_DOCUMENT SECTION_:
# Frightened me!!



## Maizy Moo's Mum (Jul 4, 2012)

Maizy scared me so much last night I can't stop thinking about it!!

I woke up at 4am and she wasnt on our bed, I went to check the bathroom as she has been sleeping in there a bit too but she wasnt there!

I knew something wasn't right so ran downstairs and there she was all tangled up in the patio door blinds!! She was just stood there looking so helpless! It wasn't tight around her but as I freed her all I could think about was what if she could have strangled herself!! Horrible!! 

I'm not sure how long she had been there but I know she would have just stood and waited til someone came to get her rather than bark poor thing!! 

Thank goodness I realised something wasn't right!

Living room door is normally shut at night and will be any time she is on her own from now on!

She's a happy girl this morning like nothing happened though which is good! 

View attachment 163770



Sent from Petguide.com Free App


----------



## maltese#1fan (Feb 20, 2012)

Poor Maizy. Glad she is okay.


----------



## maddysmom (Mar 8, 2012)

Oh my..that is so scary...poor baby. I'm really glad she's fine and try not to think about the "what if's?) hugs to the both of you:hugging:


----------



## pippersmom (May 21, 2012)

Poor Maizy. That must have been so scary for you.


----------



## Bailey&Me (Mar 8, 2010)

Oh no...that is scary! Good thing you realized something was wrong and went looking for her...mommy instincts are always spot on! Glad she is okay!!


----------



## Maglily (Feb 3, 2009)

Glad she is OK! yes that's so scary. Jodi would do that too, freeze and not bark.
It's good to be aware that it's a hazard.


----------



## wkomorow (Aug 26, 2011)

Lisa, glad she is OK. Can you confine her to upstairs at night, somehow? I have a gate accross my bedroom door, so he stays in the bedroom all night - which is very puppy proofed.


----------



## elly (Sep 11, 2006)

So glad she is ok. That would have scared the crap out of me. My dogs all sleep in kennels at night and when we are not home. I always worry they will find trouble and they have.


----------



## Maidto2Maltese (Oct 19, 2004)

Oh yes! VERY scarey!.... they have gadgets that 'childproof' these cords..

_SUPPLIED ENTRIES_:
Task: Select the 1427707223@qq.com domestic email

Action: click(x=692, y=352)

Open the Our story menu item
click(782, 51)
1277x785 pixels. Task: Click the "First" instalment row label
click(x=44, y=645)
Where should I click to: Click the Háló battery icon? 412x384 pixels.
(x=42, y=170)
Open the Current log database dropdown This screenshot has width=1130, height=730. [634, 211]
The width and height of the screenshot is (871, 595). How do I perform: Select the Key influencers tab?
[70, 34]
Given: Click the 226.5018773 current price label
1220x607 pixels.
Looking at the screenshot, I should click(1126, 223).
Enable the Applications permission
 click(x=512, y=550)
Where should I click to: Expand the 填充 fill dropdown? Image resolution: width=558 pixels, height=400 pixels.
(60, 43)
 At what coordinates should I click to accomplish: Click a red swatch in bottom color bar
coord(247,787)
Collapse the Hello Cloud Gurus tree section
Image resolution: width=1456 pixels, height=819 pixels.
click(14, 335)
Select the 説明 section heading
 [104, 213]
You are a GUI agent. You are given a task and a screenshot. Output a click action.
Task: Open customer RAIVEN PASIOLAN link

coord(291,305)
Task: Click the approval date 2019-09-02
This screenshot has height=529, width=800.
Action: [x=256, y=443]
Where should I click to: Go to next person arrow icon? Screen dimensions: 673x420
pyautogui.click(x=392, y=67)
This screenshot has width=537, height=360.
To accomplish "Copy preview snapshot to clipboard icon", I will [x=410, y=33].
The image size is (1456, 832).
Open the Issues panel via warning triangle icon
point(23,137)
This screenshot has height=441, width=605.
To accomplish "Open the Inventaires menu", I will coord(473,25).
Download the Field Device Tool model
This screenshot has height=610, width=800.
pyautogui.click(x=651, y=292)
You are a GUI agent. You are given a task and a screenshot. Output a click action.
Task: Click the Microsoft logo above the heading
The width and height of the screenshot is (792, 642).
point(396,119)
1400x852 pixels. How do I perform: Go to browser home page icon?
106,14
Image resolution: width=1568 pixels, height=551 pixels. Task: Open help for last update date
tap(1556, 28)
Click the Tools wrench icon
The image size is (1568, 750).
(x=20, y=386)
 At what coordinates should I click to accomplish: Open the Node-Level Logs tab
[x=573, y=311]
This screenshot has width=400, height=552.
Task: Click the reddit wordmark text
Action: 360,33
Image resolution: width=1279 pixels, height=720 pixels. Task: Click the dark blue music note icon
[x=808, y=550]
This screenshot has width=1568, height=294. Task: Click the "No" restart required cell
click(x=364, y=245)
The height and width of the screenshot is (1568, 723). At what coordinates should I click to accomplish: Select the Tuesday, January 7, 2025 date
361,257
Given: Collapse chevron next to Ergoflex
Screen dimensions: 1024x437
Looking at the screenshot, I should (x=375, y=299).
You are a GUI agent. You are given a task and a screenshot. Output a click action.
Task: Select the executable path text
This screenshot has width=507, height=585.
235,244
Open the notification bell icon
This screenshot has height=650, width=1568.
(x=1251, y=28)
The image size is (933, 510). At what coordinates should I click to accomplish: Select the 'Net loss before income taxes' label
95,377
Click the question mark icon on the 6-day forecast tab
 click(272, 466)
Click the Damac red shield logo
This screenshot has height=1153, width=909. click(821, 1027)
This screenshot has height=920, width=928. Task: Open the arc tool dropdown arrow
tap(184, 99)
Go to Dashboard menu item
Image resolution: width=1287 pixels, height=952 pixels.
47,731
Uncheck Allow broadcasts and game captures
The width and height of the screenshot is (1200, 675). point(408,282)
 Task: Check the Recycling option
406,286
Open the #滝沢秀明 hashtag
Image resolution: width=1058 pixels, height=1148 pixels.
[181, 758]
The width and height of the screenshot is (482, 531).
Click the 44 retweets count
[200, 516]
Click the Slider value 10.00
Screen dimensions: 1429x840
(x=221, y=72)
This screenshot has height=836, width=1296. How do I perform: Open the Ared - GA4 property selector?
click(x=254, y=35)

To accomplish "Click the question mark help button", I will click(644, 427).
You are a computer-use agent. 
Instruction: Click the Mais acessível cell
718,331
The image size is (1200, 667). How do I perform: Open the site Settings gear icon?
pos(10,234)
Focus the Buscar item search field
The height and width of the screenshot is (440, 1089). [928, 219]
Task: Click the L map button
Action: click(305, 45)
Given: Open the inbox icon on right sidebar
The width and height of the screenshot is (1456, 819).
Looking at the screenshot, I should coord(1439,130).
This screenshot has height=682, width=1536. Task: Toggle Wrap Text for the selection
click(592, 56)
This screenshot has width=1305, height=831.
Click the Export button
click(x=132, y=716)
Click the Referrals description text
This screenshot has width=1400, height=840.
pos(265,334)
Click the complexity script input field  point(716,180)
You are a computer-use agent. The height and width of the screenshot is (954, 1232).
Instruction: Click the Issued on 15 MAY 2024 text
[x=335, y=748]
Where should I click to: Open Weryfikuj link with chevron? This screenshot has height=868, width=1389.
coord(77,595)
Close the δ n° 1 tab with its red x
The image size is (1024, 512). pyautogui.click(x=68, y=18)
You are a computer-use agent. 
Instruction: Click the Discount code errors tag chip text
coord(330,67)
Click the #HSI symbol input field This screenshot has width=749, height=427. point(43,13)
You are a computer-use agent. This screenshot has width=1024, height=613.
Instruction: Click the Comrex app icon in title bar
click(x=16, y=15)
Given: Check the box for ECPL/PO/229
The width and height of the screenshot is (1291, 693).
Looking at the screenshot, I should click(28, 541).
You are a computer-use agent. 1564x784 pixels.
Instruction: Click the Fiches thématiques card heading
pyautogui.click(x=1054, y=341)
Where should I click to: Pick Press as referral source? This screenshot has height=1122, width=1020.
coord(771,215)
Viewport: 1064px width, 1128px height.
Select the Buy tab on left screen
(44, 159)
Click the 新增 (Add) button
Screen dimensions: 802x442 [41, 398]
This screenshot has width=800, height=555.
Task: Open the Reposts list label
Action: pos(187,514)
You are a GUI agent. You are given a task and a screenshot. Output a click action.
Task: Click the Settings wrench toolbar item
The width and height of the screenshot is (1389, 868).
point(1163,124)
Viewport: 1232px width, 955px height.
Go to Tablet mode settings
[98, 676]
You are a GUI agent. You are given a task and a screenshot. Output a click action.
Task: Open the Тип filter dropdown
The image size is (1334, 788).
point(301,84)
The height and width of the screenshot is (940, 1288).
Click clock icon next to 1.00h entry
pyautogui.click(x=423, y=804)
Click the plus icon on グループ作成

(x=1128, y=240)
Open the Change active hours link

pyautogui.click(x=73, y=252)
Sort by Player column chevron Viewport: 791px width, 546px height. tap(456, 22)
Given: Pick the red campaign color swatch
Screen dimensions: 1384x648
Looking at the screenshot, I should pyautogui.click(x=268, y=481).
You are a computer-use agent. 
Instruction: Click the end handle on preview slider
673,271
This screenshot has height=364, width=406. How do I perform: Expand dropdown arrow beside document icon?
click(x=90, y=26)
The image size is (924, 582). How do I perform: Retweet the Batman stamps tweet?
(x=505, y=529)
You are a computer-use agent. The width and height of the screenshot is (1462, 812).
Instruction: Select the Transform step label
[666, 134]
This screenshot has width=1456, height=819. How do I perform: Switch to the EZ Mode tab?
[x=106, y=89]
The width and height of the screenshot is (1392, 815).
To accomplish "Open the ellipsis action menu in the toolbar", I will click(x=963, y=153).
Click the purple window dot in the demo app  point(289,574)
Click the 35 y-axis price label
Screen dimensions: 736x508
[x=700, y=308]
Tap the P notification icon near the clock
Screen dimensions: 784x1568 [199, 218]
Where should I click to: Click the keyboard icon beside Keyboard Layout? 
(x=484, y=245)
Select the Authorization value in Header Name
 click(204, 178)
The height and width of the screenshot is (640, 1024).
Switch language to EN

_TASK TO COMPLETE_: For each statement, say yes or no according to the forum thread about Maizy and the blinds, and quote the words that decide it. 1. Maizy was found tangled in the patio door blinds. 2. Maizy was found in the bathroom. 3. elly's dogs sleep in kennels at night. Use only the forum thread for this, not the entries.

_WRITTEN SOLUTION_:
1. Yes: "there she was all tangled up in the patio door blinds!!"
2. No: "I went to check the bathroom as she has been sleeping in there a bit too but she wasnt there!"
3. Yes: "My dogs all sleep in kennels at night and when we are not home."